= GamePro TV =

American television series

GamePro TV was a syndicated weekly video game television show that ran from 1991 through 1992. The show was a low-budget partner to GamePro magazine.

==History==

===First-run syndication version===
Hosted by J. D. Roth (and, initially, co-host Brennan Howard), the program showcased many new and upcoming video games, largely for the NES, Super NES, Game Boy, Sega Genesis and TurboGrafx-16 systems. Viewers could send in recordings of themselves explaining tips and codes for games, one of which was chosen to be shown in each of the early episodes. Viewer mail was also frequently answered on-air.
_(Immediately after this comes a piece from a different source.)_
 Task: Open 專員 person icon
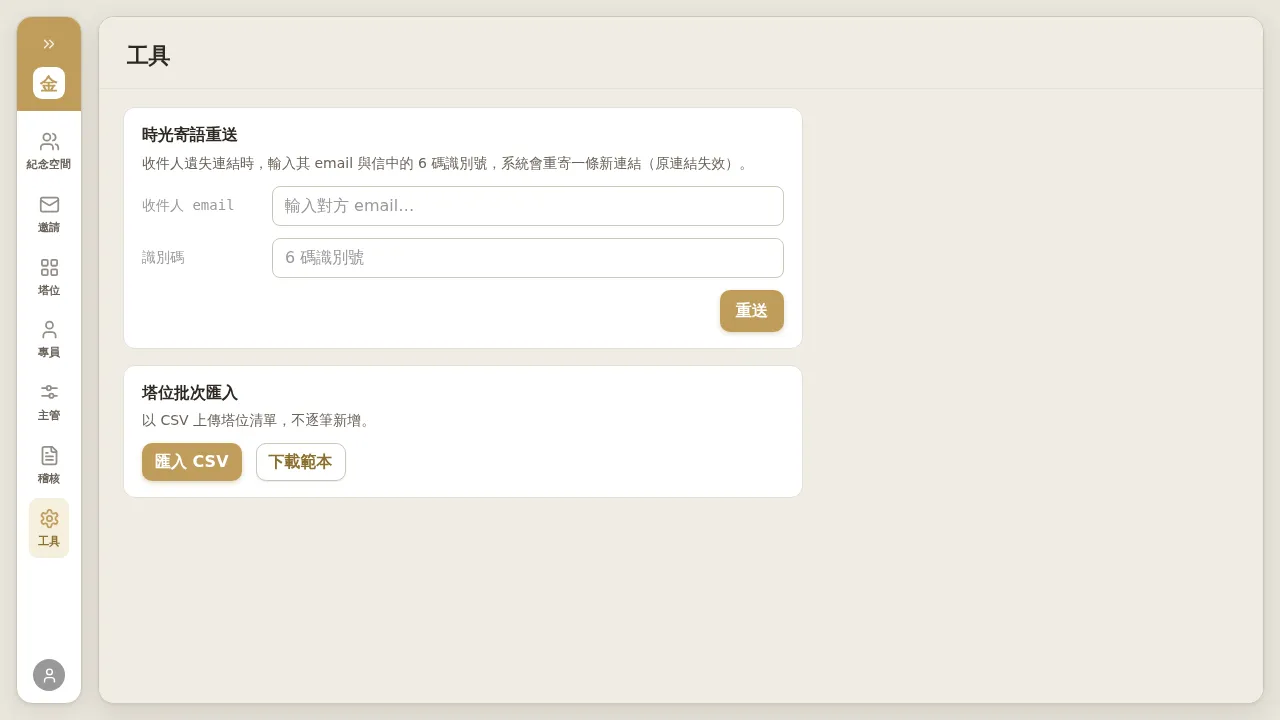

===Paid advertisement version===
After its initial cancellation as a syndicated weekly series, GamePro TV was reborn as a paid advertisement program (usually airing in places like the USA Network and Sci-Fi Channel). The infomercial version of GameProTV consistently ran a 1-800 number along the bottom of the screen inviting viewers to subscribe to GamePro magazine. These episodes utilized the same sets as the syndicated program and retained J. D. Roth as host, but removed the option for viewers to send in tips or questions by mail. The half-hour ads ran for less than a year before GamePro TV finally vanished from the airwaves.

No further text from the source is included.